Data Lake input functions

There are four functions available in the Data Lake Input step.

This list explains the functions:

  • queryAll - Query Object from Data Lake v1 streambyfilter

    This function is defaulted with each new Data Lake Input step used and is considered the best practice for moving large data from the Data Lake payloads using a filter set against Data Lake properties. This function is the only function that adds the dlDocumentDate to the output properties and uses an in-transformation table input step to get the max dlDocumentDate from the on-premises table for incremental processing. The filter against the Data Lake properties and value that we store in dlDocumentDate property is using the Indexed Date dl_document_indexed_date object property.

    Note: This functionality updated to use the Index Date is available only through the 2022-08 release of the ETL Tool. Previous versions of the ETL Tool are using the Stored Date dl_document_date.
  • query - Query Object from Data Lake Compass v1 APIs

    This function is available for Data Lake extractions that require complex joins, filters, and column transformations. This function requires a second transformation to gain the max timestamp path value to include in the incremental processing.

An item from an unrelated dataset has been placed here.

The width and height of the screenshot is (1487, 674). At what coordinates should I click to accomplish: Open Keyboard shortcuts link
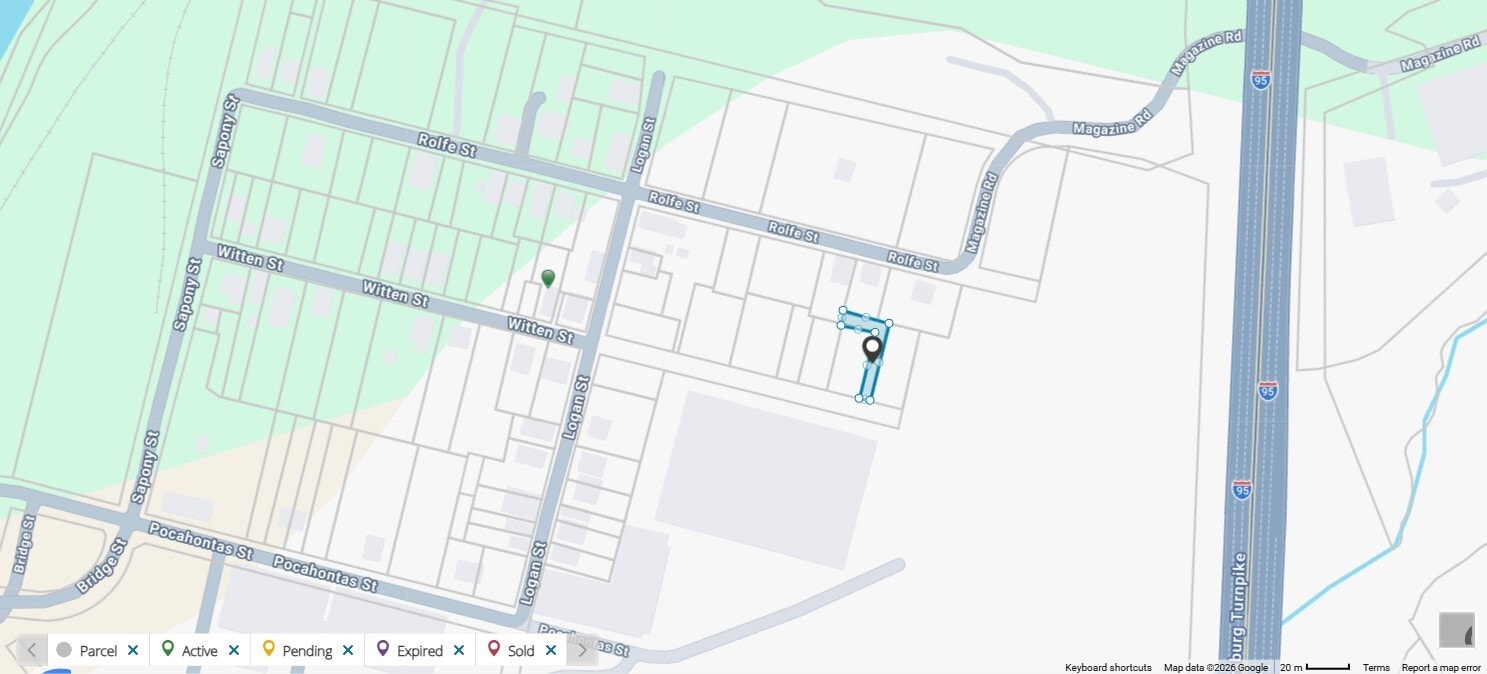[1108, 668]
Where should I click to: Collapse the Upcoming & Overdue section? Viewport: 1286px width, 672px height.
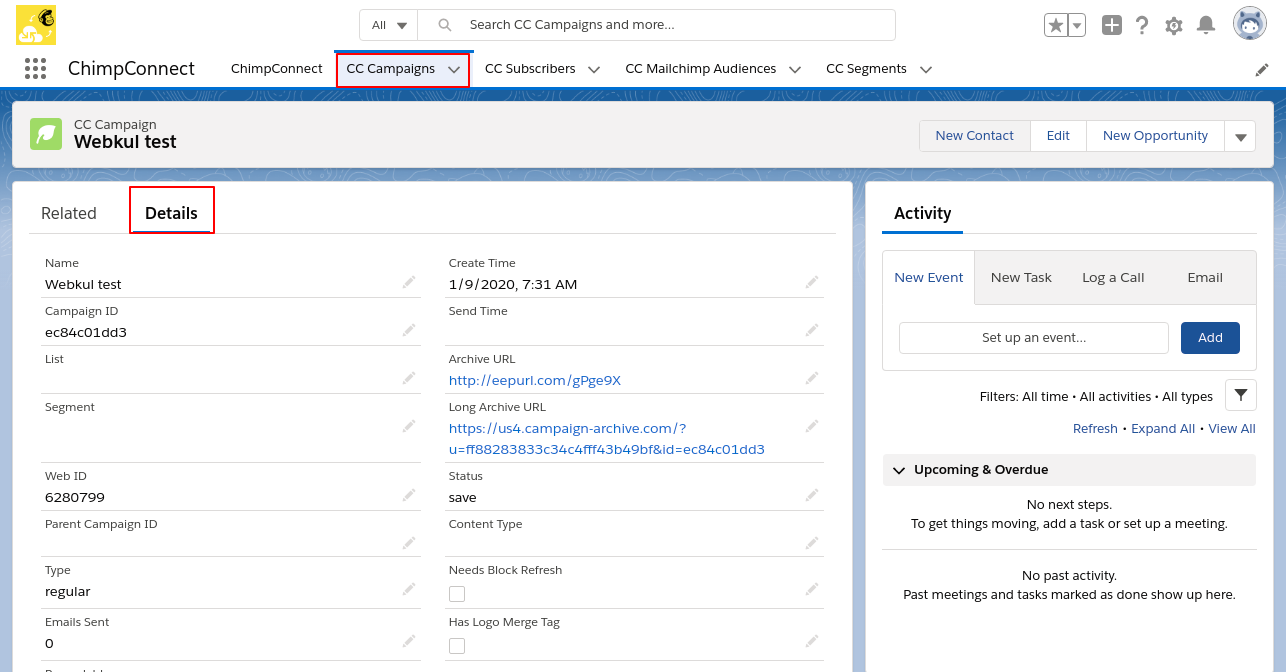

  • queryAllCsv – Query Object from Data Lake v1 payloads

    This function is specific to extracting CSV payloads from Data Lake. This function requires the use of the original QueryString utilizing the DATALAKE_HOURS environment variable set in the kettle.properties for incremental processing.

    Query string example:

    dl_document_date ge '$time.addHours(${DATALAKE_HOURS})'
  • queryAllOld – Query Object from Data Lake v1 payloads

    This function uses streambyid APIs to extract payloads from Data Lake. This function requires the use of the original QueryString utilizing the DATALAKE_HOURS environment variable set in the kettle.properties for incremental processing.

    Query string example:

    dl_document_date ge '$time.addHours(${DATALAKE_HOURS})'
    Note: As of the 2022.08 release, queryAllOld has been deprecated. Please use the queryAll option.